I can remember many, many years ago... I think it was 1st or second year algebra. It was a module on finite series. We went through all the time value of money derivations to the point we could derive them on our own (PV, Sinking fund, FV, annuity...). It was rigorous, but once you understood it, it was pretty trivial.
At the end of the module, our prof showed us how to derive the formula for an indexed annuity. That was pretty hairy, but the punchline he delivered went along these lines...." All the math we have just slogged through is pretty much useless... none of these formulae relate to the real world. For instance... why should we derive a financial plan and assume that the interest rate is going to be constant? (as we get older, we grow more risk averse and our rate expectation goes down) or why should pmt levels stay constant? Might it not be better to design an annuity which has a higher pmt (adjusted for inflation) in the first 10 years to account for the fact that our lifestyle requirements may take a dip in our latter years? or surely these investment cash flows don't exist in a vacuum. You will need more income in the years prior to 60/65 before your CPP/OAS kick in, or before your loan is paid off... fixed payment (inflation adjusted) annuities don't allow for that. Or how about a planned-for sale of your cottage 10 years out?"
The time value of money algebra is fine for teaching someone compound interest... the general implications of saving for retirement and subsequently living off the proceeds, but as practical, real life tools, they just don't cut it.
Now for the coupe de grace... Income Tax. The only element which has meaning (to me anyway) is the amount of cash (after tax) available to purchase beer, groceries and gas (as well as the occasional car every 5 years say)
The above-mentioned math will not solve that problem for the principal reason that the income tax formula is not linear... it is a complex calculation involving discrete tax brackets (indexed to inflation) age credits, loan interest deductibility, dividend tax credits.... it is a nightmare.
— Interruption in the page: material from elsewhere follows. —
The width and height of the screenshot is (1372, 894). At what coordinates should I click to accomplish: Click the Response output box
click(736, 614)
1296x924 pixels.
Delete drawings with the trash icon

Why is it a nightmare, given that many of us still do our T1 by hand, you ask? Simple... the tax formula was designed to work from the top down, whereas for the purpose of financial planning, we need to start at the bottom (net income) and drive the T1 backwards. The simple question... "how much should I draw from my RRSP such that I net (after tax) exactly $30,000?"... sounds easy, but it isn't. Now throw in the reality that tax on our RRSP withdrawal doesn't live in a vacuum... we are taxed on investment growth on capital outside of our RRSP, maybe even at the dividend rate. We are receiving additional taxable income from CPP, a pension, an annuity. This is absolutely impossible to solve with even the most convoluted set of time-value-of-money formulae.
Thankfully, there is a way to solve these kinds of problems... recursion math. The way you would solve that simple 'how much to draw from my RRSP to return $30K after tax?' question can be done by hand. You simply continually shovel RRSP withdrawals into a T1 program until you get close to the answer. It can be time consuming... trial and erroring 10 , 20, 100 times until the exact $30K drops out, but it is do-able.
Before the modern day computer arrived, this would have been the way to solve the 'reverse tax' problem, but now, the computer allows us to solve the 'needs-based' (after tax driven) tax accurate financial planning problem quickly and easily. The bad news, is that spreadsheets are not sufficiently fast or flexible, however using a procedural language (C++, Basic, Fortran, ...) will solve the problem and allow it to converge in a reasonable (several seconds) period of time.
Sorry to ramble on like this, but is is kind of my life's (well the last 15 years anyway) work. I get sort of passionate about it.